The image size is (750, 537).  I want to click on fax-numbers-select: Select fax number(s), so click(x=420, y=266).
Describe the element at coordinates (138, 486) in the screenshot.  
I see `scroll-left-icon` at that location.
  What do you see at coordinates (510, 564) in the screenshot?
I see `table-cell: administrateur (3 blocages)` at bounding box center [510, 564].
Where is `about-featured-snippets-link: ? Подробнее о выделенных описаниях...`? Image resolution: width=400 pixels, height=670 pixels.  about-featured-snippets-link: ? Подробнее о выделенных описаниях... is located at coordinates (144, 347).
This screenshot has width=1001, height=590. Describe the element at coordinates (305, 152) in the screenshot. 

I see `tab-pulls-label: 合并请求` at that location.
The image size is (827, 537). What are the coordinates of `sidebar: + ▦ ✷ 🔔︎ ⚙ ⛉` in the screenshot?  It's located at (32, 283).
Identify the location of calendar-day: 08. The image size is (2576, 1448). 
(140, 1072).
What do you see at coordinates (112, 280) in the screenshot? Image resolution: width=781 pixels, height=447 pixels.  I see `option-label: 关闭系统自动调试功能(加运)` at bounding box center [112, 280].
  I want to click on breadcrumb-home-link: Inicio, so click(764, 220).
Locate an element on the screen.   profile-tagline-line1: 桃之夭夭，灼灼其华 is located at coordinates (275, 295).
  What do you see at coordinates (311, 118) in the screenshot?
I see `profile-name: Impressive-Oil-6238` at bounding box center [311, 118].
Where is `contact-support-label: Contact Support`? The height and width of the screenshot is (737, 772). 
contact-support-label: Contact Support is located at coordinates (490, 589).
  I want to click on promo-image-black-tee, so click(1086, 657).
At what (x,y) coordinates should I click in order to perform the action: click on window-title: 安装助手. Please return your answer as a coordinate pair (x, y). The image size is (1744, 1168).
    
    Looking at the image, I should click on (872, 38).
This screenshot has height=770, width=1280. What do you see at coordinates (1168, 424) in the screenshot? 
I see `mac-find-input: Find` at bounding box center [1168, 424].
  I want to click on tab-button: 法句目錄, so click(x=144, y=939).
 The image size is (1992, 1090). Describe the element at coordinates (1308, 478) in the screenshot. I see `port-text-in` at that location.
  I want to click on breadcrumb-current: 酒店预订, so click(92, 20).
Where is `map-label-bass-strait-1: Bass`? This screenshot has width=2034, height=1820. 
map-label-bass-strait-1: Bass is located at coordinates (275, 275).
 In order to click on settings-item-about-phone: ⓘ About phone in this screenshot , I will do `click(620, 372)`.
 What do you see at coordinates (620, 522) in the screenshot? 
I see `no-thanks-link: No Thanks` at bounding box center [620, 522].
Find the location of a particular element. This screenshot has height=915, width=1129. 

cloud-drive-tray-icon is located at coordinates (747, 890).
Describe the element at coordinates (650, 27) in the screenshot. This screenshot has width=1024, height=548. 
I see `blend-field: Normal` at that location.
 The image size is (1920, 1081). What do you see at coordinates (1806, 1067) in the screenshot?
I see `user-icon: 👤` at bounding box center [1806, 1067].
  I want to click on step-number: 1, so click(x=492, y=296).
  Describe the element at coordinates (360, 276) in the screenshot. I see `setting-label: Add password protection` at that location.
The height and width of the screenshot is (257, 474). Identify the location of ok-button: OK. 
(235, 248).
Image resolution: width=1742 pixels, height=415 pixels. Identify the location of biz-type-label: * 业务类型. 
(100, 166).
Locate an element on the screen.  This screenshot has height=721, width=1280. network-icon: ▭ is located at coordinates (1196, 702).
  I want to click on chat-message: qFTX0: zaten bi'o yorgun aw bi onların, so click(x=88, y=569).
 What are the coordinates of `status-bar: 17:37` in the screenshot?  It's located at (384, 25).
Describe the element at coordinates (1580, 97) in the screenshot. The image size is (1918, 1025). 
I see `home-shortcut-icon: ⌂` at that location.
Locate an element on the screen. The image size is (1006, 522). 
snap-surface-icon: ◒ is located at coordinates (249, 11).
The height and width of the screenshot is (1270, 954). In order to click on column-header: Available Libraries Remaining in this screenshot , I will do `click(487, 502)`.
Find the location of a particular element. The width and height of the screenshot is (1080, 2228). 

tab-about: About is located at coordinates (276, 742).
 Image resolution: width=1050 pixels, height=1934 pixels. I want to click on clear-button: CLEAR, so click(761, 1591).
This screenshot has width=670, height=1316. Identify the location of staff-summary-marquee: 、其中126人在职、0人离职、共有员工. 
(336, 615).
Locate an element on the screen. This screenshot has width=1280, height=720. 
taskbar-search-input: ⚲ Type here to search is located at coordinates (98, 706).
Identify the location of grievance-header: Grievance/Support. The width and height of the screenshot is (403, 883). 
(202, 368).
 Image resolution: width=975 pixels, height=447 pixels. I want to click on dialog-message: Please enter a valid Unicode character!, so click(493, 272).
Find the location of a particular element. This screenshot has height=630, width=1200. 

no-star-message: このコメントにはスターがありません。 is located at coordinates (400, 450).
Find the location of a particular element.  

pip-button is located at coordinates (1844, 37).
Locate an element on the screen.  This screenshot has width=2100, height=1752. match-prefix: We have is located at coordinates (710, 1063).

▶ _WHAT YOU SHOULD DO_
Set every nonblank line of the entries above into a Markdown table with two columns, Number and Line. Number gives each row's position, and Line holds the text of that line.

▶ _TASK RESULT_
| Number | Line |
|---|---|
| 1 | The image size is (750, 537).  I want to click on fax-numbers-select: Select fax number(s), so click(x=420, y=266). |
| 2 | Describe the element at coordinates (138, 486) in the screenshot.   |
| 3 | I see `scroll-left-icon` at that location. |
| 4 |   What do you see at coordinates (510, 564) in the screenshot? |
| 5 | I see `table-cell: administrateur (3 blocages)` at bounding box center [510, 564]. |
| 6 | Where is `about-featured-snippets-link: ? Подробнее о выделенных описаниях...`? Image resolution: width=400 pixels, height=670 pixels.  about-featured-snippets-link: ? Подробнее о выделенных описаниях... is located at coordinates (144, 347). |
| 7 | This screenshot has width=1001, height=590. Describe the element at coordinates (305, 152) in the screenshot.  |
| 8 | I see `tab-pulls-label: 合并请求` at that location. |
| 9 | The image size is (827, 537). What are the coordinates of `sidebar: + ▦ ✷ 🔔︎ ⚙ ⛉` in the screenshot?  It's located at (32, 283). |
| 10 | Identify the location of calendar-day: 08. The image size is (2576, 1448).  |
| 11 | (140, 1072). |
| 12 | What do you see at coordinates (112, 280) in the screenshot? Image resolution: width=781 pixels, height=447 pixels.  I see `option-label: 关闭系统自动调试功能(加运)` at bounding box center [112, 280]. |
| 13 |   I want to click on breadcrumb-home-link: Inicio, so click(764, 220). |
| 14 | Locate an element on the screen.   profile-tagline-line1: 桃之夭夭，灼灼其华 is located at coordinates (275, 295). |
| 15 |   What do you see at coordinates (311, 118) in the screenshot? |
| 16 | I see `profile-name: Impressive-Oil-6238` at bounding box center [311, 118]. |
| 17 | Where is `contact-support-label: Contact Support`? The height and width of the screenshot is (737, 772).  |
| 18 | contact-support-label: Contact Support is located at coordinates (490, 589). |
| 19 |   I want to click on promo-image-black-tee, so click(1086, 657). |
| 20 | At what (x,y) coordinates should I click in order to perform the action: click on window-title: 安装助手. Please return your answer as a coordinate pair (x, y). The image size is (1744, 1168). |
| 21 |     Looking at the image, I should click on (872, 38). |
| 22 | This screenshot has height=770, width=1280. What do you see at coordinates (1168, 424) in the screenshot?  |
| 23 | I see `mac-find-input: Find` at bounding box center [1168, 424]. |
| 24 |   I want to click on tab-button: 法句目錄, so click(x=144, y=939). |
| 25 |  The image size is (1992, 1090). Describe the element at coordinates (1308, 478) in the screenshot. I see `port-text-in` at that location. |
| 26 |   I want to click on breadcrumb-current: 酒店预订, so click(92, 20). |
| 27 | Where is `map-label-bass-strait-1: Bass`? This screenshot has width=2034, height=1820.  |
| 28 | map-label-bass-strait-1: Bass is located at coordinates (275, 275). |
| 29 |  In order to click on settings-item-about-phone: ⓘ About phone in this screenshot , I will do `click(620, 372)`. |
| 30 |  What do you see at coordinates (620, 522) in the screenshot?  |
| 31 | I see `no-thanks-link: No Thanks` at bounding box center [620, 522]. |
| 32 | Find the location of a particular element. This screenshot has height=915, width=1129.  |
| 33 | cloud-drive-tray-icon is located at coordinates (747, 890). |
| 34 | Describe the element at coordinates (650, 27) in the screenshot. This screenshot has width=1024, height=548.  |
| 35 | I see `blend-field: Normal` at that location. |
| 36 |  The image size is (1920, 1081). What do you see at coordinates (1806, 1067) in the screenshot? |
| 37 | I see `user-icon: 👤` at bounding box center [1806, 1067]. |
| 38 |   I want to click on step-number: 1, so click(x=492, y=296). |
| 39 |   Describe the element at coordinates (360, 276) in the screenshot. I see `setting-label: Add password protection` at that location. |
| 40 | The height and width of the screenshot is (257, 474). Identify the location of ok-button: OK.  |
| 41 | (235, 248). |
| 42 | Image resolution: width=1742 pixels, height=415 pixels. Identify the location of biz-type-label: * 业务类型.  |
| 43 | (100, 166). |
| 44 | Locate an element on the screen.  This screenshot has height=721, width=1280. network-icon: ▭ is located at coordinates (1196, 702). |
| 45 |   I want to click on chat-message: qFTX0: zaten bi'o yorgun aw bi onların, so click(x=88, y=569). |
| 46 |  What are the coordinates of `status-bar: 17:37` in the screenshot?  It's located at (384, 25). |
| 47 | Describe the element at coordinates (1580, 97) in the screenshot. The image size is (1918, 1025).  |
| 48 | I see `home-shortcut-icon: ⌂` at that location. |
| 49 | Locate an element on the screen. The image size is (1006, 522).  |
| 50 | snap-surface-icon: ◒ is located at coordinates (249, 11). |
| 51 | The height and width of the screenshot is (1270, 954). In order to click on column-header: Available Libraries Remaining in this screenshot , I will do `click(487, 502)`. |
| 52 | Find the location of a particular element. The width and height of the screenshot is (1080, 2228).  |
| 53 | tab-about: About is located at coordinates (276, 742). |
| 54 |  Image resolution: width=1050 pixels, height=1934 pixels. I want to click on clear-button: CLEAR, so click(761, 1591). |
| 55 | This screenshot has width=670, height=1316. Identify the location of staff-summary-marquee: 、其中126人在职、0人离职、共有员工.  |
| 56 | (336, 615). |
| 57 | Locate an element on the screen. This screenshot has width=1280, height=720.  |
| 58 | taskbar-search-input: ⚲ Type here to search is located at coordinates (98, 706). |
| 59 | Identify the location of grievance-header: Grievance/Support. The width and height of the screenshot is (403, 883).  |
| 60 | (202, 368). |
| 61 |  Image resolution: width=975 pixels, height=447 pixels. I want to click on dialog-message: Please enter a valid Unicode character!, so click(493, 272). |
| 62 | Find the location of a particular element. This screenshot has height=630, width=1200.  |
| 63 | no-star-message: このコメントにはスターがありません。 is located at coordinates (400, 450). |
| 64 | Find the location of a particular element.   |
| 65 | pip-button is located at coordinates (1844, 37). |
| 66 | Locate an element on the screen.  This screenshot has width=2100, height=1752. match-prefix: We have is located at coordinates (710, 1063). |